# What you have to do
Report how many lines of the listing contain the string "agent", with no other words.

# Task input
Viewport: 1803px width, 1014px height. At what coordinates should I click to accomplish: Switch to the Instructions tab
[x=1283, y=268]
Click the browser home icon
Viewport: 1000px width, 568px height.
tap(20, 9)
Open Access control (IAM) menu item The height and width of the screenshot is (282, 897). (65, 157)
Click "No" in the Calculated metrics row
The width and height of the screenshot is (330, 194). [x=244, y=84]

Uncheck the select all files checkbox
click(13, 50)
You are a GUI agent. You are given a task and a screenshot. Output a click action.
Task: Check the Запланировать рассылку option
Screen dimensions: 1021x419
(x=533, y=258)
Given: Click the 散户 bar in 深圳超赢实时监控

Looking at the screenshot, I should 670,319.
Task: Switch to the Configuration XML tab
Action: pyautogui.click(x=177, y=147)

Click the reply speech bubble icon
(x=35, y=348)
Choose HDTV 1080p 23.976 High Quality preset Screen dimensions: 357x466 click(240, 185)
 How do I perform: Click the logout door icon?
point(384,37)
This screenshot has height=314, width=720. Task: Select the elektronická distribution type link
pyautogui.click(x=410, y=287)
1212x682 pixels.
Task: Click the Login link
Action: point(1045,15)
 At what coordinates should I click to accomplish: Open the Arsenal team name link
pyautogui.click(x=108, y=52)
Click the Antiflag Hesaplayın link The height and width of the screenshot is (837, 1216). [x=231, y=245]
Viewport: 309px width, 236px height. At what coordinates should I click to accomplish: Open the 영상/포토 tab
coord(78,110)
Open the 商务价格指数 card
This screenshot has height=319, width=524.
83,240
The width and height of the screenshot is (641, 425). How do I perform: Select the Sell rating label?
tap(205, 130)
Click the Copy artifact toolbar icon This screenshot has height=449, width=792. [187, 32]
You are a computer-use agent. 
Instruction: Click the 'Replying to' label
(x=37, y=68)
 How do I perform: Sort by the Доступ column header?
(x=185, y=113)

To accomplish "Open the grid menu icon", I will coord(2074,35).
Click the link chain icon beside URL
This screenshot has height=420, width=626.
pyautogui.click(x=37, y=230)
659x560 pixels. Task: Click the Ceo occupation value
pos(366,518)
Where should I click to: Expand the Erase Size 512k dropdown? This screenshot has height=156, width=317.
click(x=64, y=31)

# The completed task
2